» **Source**:
Chapter 12: Resiliency
Part II — Implementation
Distributed systems fail. Networks drop. Services slow down. This chapter covers the patterns and practices that help your system degrade gracefully rather than collapse catastrophically.
What Is Resiliency?
Resiliency is the ability of a system to handle and recover from failures. In a microservice architecture, failure is not a question of if but when. Your system must be designed to:
- Survive partial failures — one service failing shouldn't bring down the whole system
- Degrade gracefully — show reduced functionality rather than nothing
- Recover automatically — self-heal without human intervention
Resiliency is not about preventing all failures — it's about surviving them.
The Four Failure Modes
1. Slow Downstream Service
The most insidious failure. Service B doesn't fail — it just becomes very slow. Service A's threads pile up waiting. Eventually Service A runs out of threads and fails too. This is a cascading failure.
2. Downstream Service Completely Down
Service B is unreachable. If Service A doesn't handle this, calls fail immediately. Better than slow, but still needs handling.
3. Incorrect Response
Service B returns data that looks correct but is wrong. Hardest to detect. Requires validation and monitoring.
4. Increased Latency Spikes
Periodic slow responses cause timeouts. Requires timeout + retry configuration.
Resiliency Patterns
1. Timeouts
Always set timeouts on every network call. Without timeouts, a single slow service can exhaust your thread pool.
// Spring WebClient with timeout
WebClient client = WebClient.builder()
.baseUrl("http://inventory-service")
.clientConnector(new ReactorClientHttpConnector(
HttpClient.create()

» **Provided information**:
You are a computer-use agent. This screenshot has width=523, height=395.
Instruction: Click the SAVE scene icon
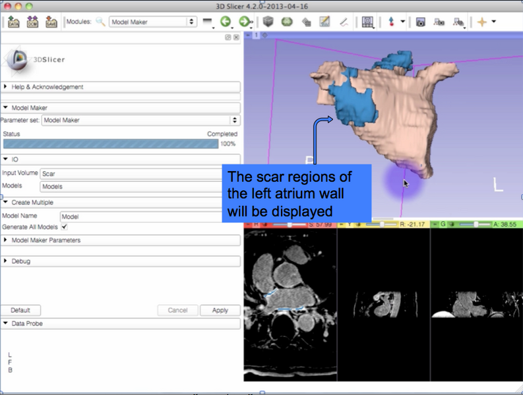[51, 22]
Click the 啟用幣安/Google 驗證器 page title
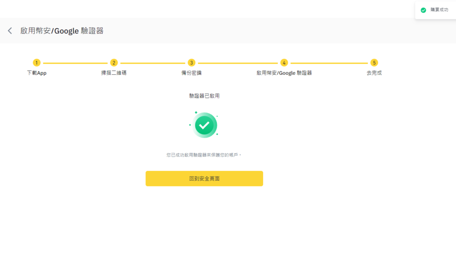This screenshot has height=276, width=456. (x=61, y=30)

» **Exercise tasks**:
[1] Say whether each statement agrees with the resiliency chapter above. Answer yes or no, and quote the deciding words of the chapter exactly. (a) The chapter calls a slow downstream service the most insidious failure. (b) The chapter says an incorrect response is the easiest failure to detect. (c) The chapter says a downstream service that is completely down is worse than a slow one.
[2] Write the next part of the resiliency chapter, starting right after the last line of its code sample.

» **Answers in order**:
[1]
(a) Yes: "The most insidious failure."
(b) No: "Hardest to detect."
(c) No: "Better than slow, but still needs handling."

[2]
.responseTimeout(Duration.ofSeconds(2)) // 2 second max
.connectionTimeout(Duration.ofMillis(500))
))
.build();
Rule of thumb: set timeouts based on your SLA. If your API must respond in 3 seconds, downstream calls should timeout at 1–2 seconds.
2. Retries
Retry transient failures — but only for idempotent operations. Never retry non-idempotent calls without an idempotency key.
// Resilience4j Retry
RetryConfig retryConfig = RetryConfig.custom()
.maxAttempts(3)
.waitDuration(Duration.ofMillis(500))
.retryExceptions(ConnectException.class, SocketTimeoutException.class)
.ignoreExceptions(BusinessException.class) // Don't retry business errors
.build();
@Retry(name = "inventoryService", fallbackMethod = "fallbackReserve")
public ReservationResult reserve(String sku, int quantity) {
return inventoryClient.reserve(sku, quantity);
}
Exponential backoff with jitter — don't retry all at the same time (thundering herd):
RetryConfig.custom()
.intervalFunction(IntervalFunction.ofExponentialRandomBackoff(500, 2, 0.5, 10_000))
.build();
3. Circuit Breaker
The circuit breaker stops calling a failing service for a period, allowing it to recover. Three states:
CLOSED (normal) → too many failures → OPEN (stop calling) → timeout → HALF-OPEN (probe) → success → CLOSED
// Resilience4j Circuit Breaker
CircuitBreakerConfig config = CircuitBreakerConfig.custom()
.failureRateThreshold(50) // Open when 50% of calls fail
.slowCallRateThreshold(80) // Also open when 80% of calls are slow
.slowCallDurationThreshold(Duration.ofSeconds(2))
.waitDurationInOpenState(Duration.ofSeconds(30))
.permittedNumberOfCallsInHalfOpenState(3)
.build();
@CircuitBreaker(name = "inventoryService", fallbackMethod = "fallbackReserve")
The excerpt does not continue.